Letter from Europe

The spiritual geography of Karelia

Issue no. 2011/15

Summary

Are not some landscapes genuinely therapeutic? We crested wave after wave of rolling forests as we drove through Karelia last week. Writers looking to plot the spiritual geography of Europe might do well to start here, for Finnish Karelia is a landscape full of longing and nostalgia, a region that has a very distinctive sanctity. We did not start our journey as pilgrims, yet Karelia wove its spell around us and turned us into pilgrims.

Dear fellow travellers

Are not some landscapes genuinely therapeutic? We crested wave after wave of rolling forests as we drove through Karelia last week. Writers looking to plot the spiritual geography of Europe might do well to start here, for Finnish Karelia is a landscape full of longing and nostalgia, a region that has a very distinctive sanctity. We did not start our journey as pilgrims, yet Karelia wove its spell around us and turned us into pilgrims.

There is something tantalisingly beautiful about eastern Finland - which happens also to be the easternmost part of the continental European Union - and adjacent parts of Russia. The days are long in May, the forests and the skies have a redemptive purity and the journey itself can become a sacramental experience.

Karelia

Karelia is rich in allegory and allusion. The very name Karelia invites thoughts of the Kalevala, the epic poem which has so powerfully shaped Finnish thought and identity. So when Finland lost eastern Karelia to Russia during the Second World War, many Finns judged that something of their history, a landscape that was peculiarly Finnish, was being wrested from them.

Seven decades later Karelia is still divided, and Karelian myth-making has become a powerful cause in Finland. Heritage villages present an idealised view of Finland's lost eastern territories, and a veritable tourist industry has developed around the Orthodox monastery at New Valamo, created on the Finnish side of the border by 150 monks who fled west from their monastery on Valaam island in 1940. They carried with them material objects: icons, textiles and sacred chalices. But they also brought memories and something of the Karelian soul, transplanting Valaam's religious heritage to a new location on the shores of Lake Juojärvi in Finland.

◆ Requirement 1 ◆
Return everything in the Karelia letter from "There is something" down to "wrested from them.".
◆ Requirement 2 ◆
Please say how many monks created the Orthodox monastery at New Valamo, according to the Karelia letter.
◆ Requirement 3 ◆
Sum up the Karelia letter in two sentences.
The material plays no part in any of this.

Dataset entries
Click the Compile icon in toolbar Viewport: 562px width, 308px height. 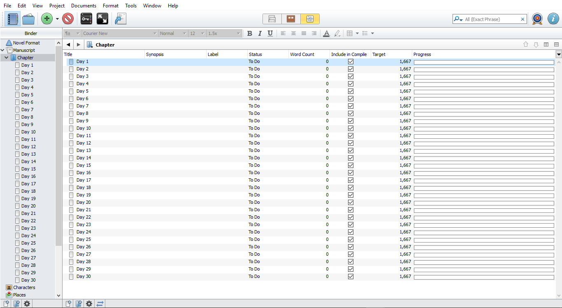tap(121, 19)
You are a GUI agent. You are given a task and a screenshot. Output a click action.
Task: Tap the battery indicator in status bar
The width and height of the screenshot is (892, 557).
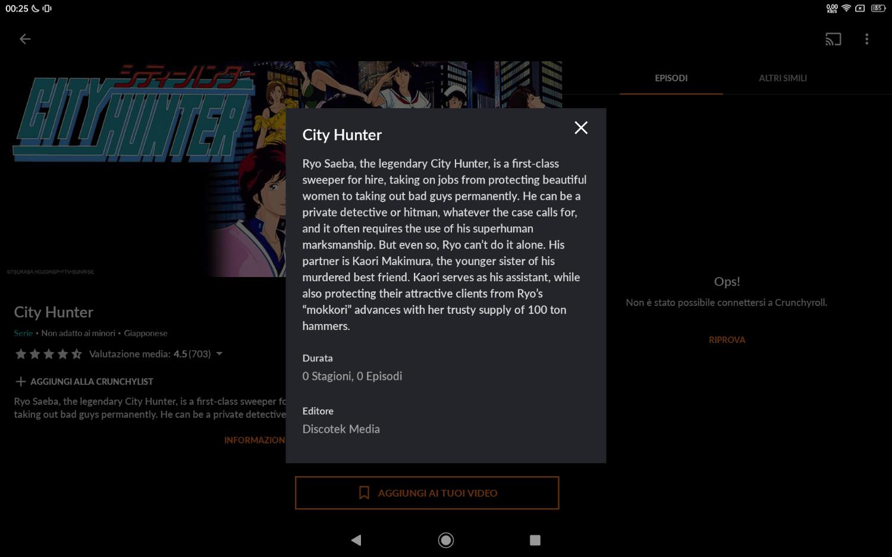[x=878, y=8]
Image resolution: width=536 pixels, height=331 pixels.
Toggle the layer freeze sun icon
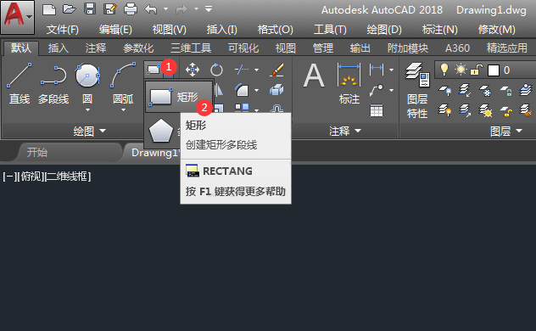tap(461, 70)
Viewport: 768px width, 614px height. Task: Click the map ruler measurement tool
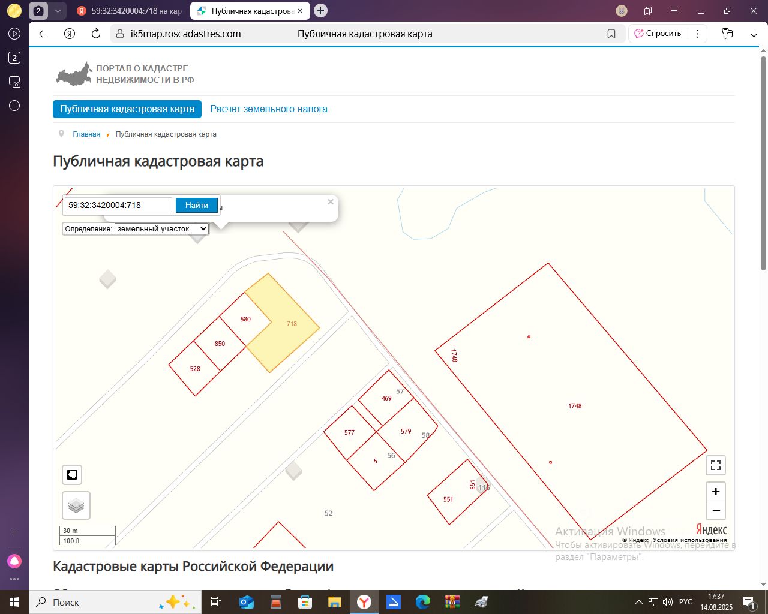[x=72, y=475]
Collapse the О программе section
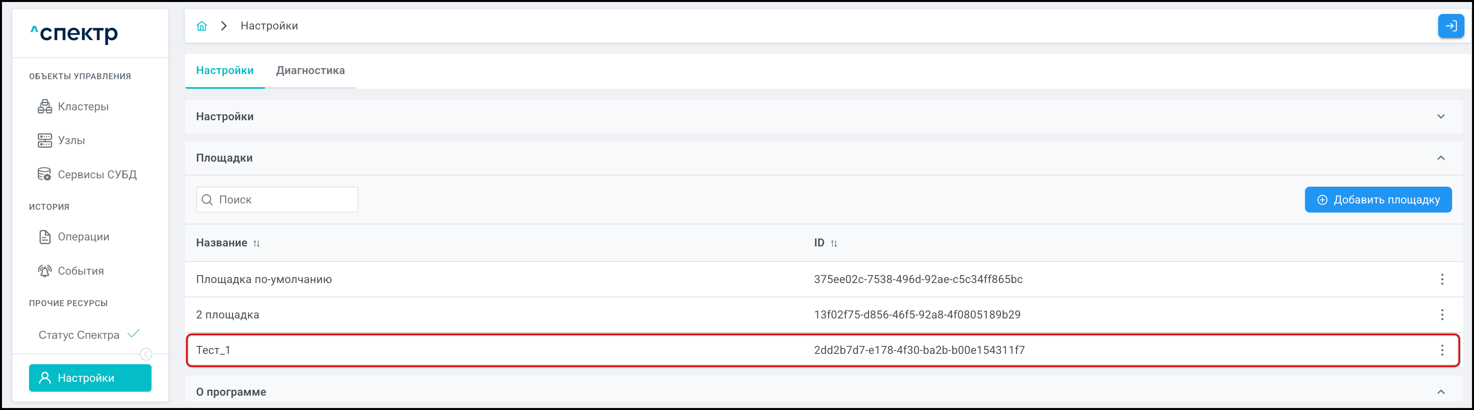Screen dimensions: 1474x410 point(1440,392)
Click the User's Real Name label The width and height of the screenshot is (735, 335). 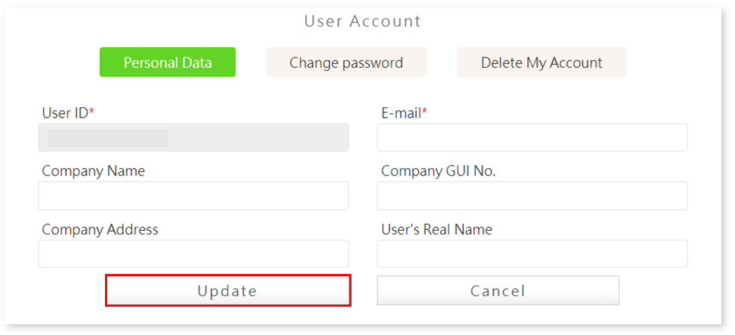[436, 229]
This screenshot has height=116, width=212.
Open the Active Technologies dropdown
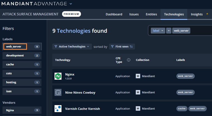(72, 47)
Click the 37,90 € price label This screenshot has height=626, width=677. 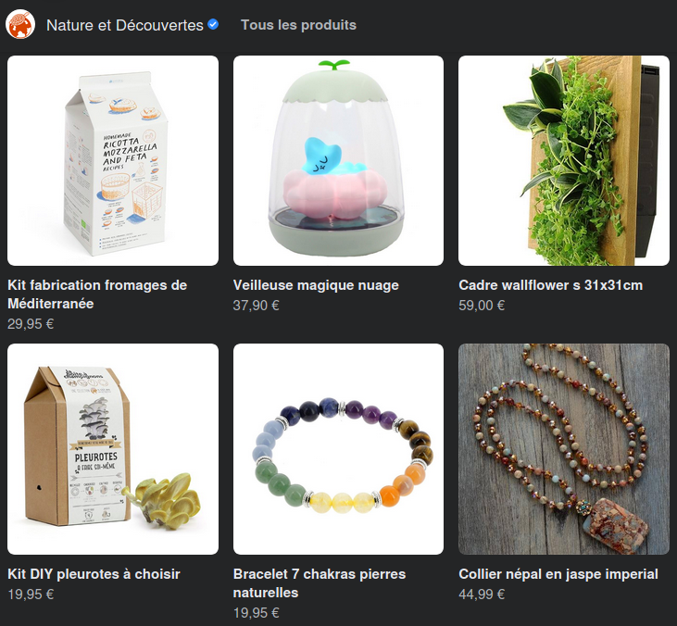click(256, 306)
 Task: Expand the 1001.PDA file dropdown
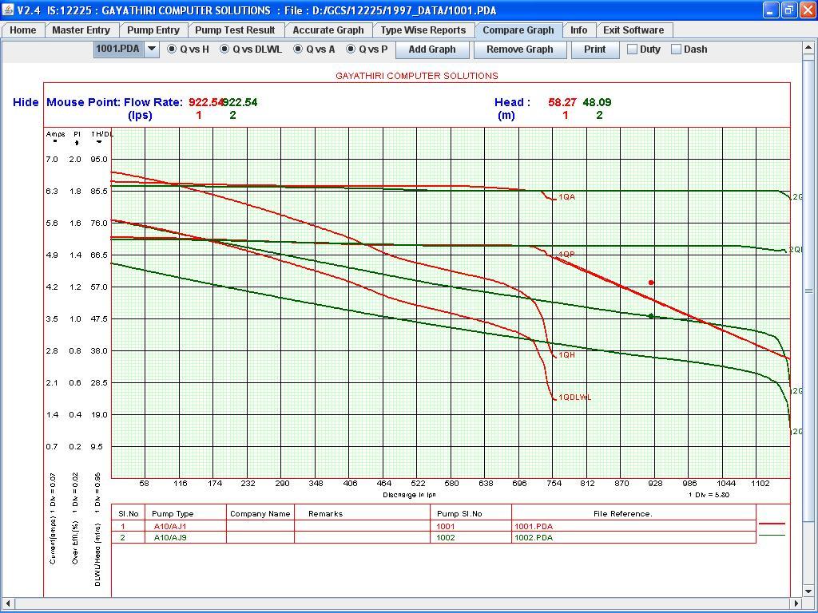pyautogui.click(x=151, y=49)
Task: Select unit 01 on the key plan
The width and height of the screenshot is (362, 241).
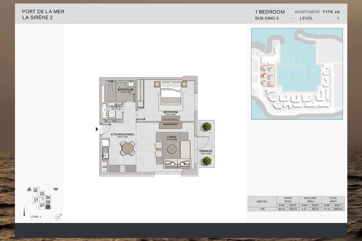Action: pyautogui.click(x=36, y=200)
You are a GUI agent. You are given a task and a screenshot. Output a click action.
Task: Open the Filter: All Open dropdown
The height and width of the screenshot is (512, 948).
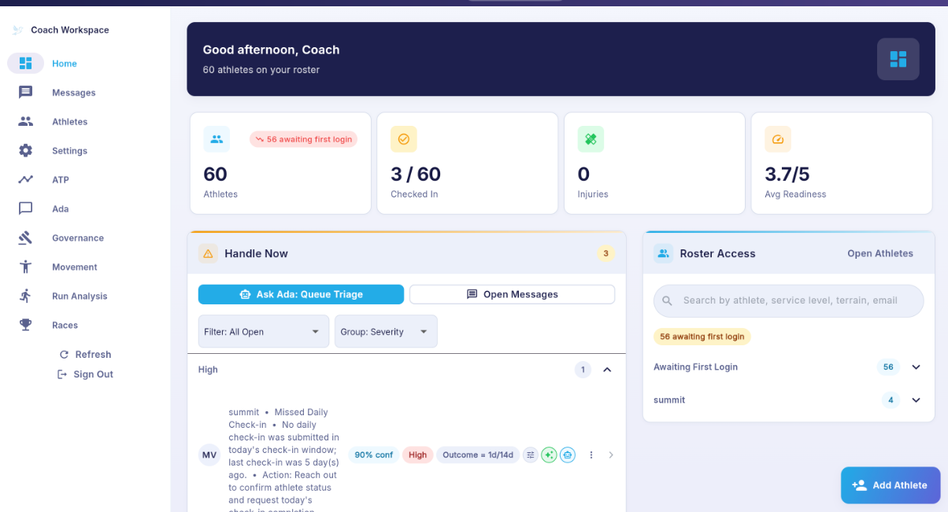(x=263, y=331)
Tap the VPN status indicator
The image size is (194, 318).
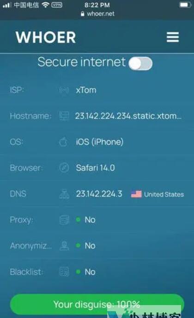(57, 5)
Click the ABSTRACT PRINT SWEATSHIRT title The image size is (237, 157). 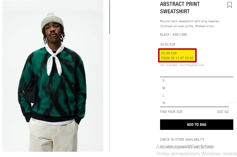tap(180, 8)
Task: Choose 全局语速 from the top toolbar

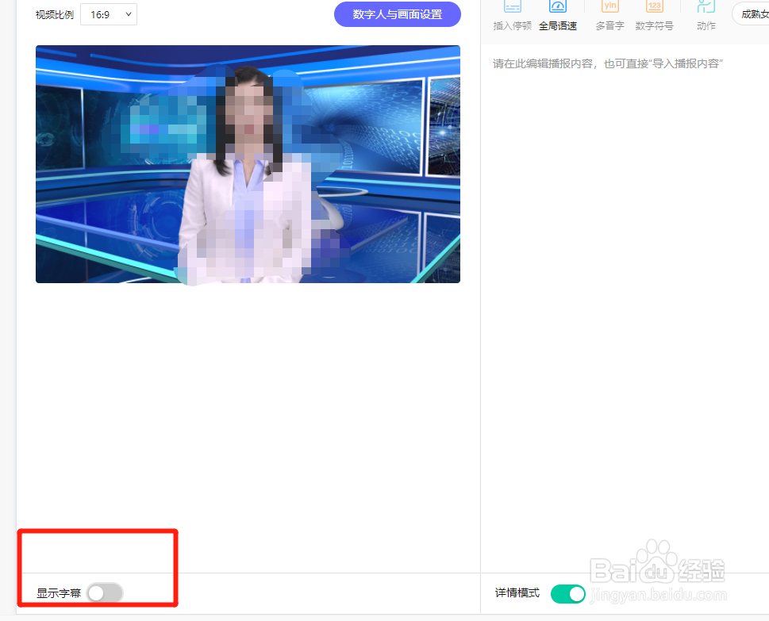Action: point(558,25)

◆ Exercise result 1 ◆
There is something tantalisingly beautiful about eastern Finland - which happens also to be the easternmost part of the continental European Union - and adjacent parts of Russia. The days are long in May, the forests and the skies have a redemptive purity and the journey itself can become a sacramental experience.

Karelia

Karelia is rich in allegory and allusion. The very name Karelia invites thoughts of the Kalevala, the epic poem which has so powerfully shaped Finnish thought and identity. So when Finland lost eastern Karelia to Russia during the Second World War, many Finns judged that something of their history, a landscape that was peculiarly Finnish, was being wrested from them.

◆ Exercise result 2 ◆
150 monks.

◆ Exercise result 3 ◆
Finnish Karelia is a landscape of longing, nostalgia and distinctive sanctity that turned the travelers into pilgrims as they drove through its forests. Still divided seven decades after Finland lost eastern Karelia to Russia in the Second World War, the region has become a powerful cause in Finland, with heritage villages and a tourist industry around the New Valamo monastery, founded by monks who fled Valaam island in 1940.